**Goal of the exercise**
In the piece on bowler Cecil Fine, what are the answers to these?
(a) At which bowling center was Fine playing that night?
(b) What has Fine averaged over the past decade?
(c) What does the text say league bowlers would rather do than call in sick?

About four months ago, Cecil Fine, a lights-out league bowler, creaked to the line and tossed a misguided shot that barely connected with the pins.
And throughout that night at AMF Woodlake Lanes in Woodland Hills, Fine continued to throw wild shots uncharacteristic of this precise bowler who’s averaged in the 180s the past decade.
It was not the dependable Cecil Fine who Woodlake Lanes players had become accustomed to watching. It was easy to see something was ailing the veteran right-hander and it later came out that Fine was suffering from back pains that he was trying unsuccessfully to stifle with medication.
Fine was bowling because he just wanted to spend quality time with longtime friends Ken Borshell, Randy Silverman and Larry Menzer and that was more important than enduring piercing pain for a couple of hours.
Fine is one of the many bowlers who have a passion for the sport.
It’s a passion that so many league and pro bowlers own that sets them apart from athletes in other sports. It’s why league bowlers rarely call in sick; they’d rather bowl sickly than sit out a night because they’re not feeling well.

**Exercise data**
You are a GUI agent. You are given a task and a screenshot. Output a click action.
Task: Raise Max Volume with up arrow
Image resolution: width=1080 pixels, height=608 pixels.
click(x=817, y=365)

**Response to the task**
(a) AMF Woodlake Lanes in Woodland Hills
(b) In the 180s
(c) Bowl sickly rather than sit out a night because they're not feeling well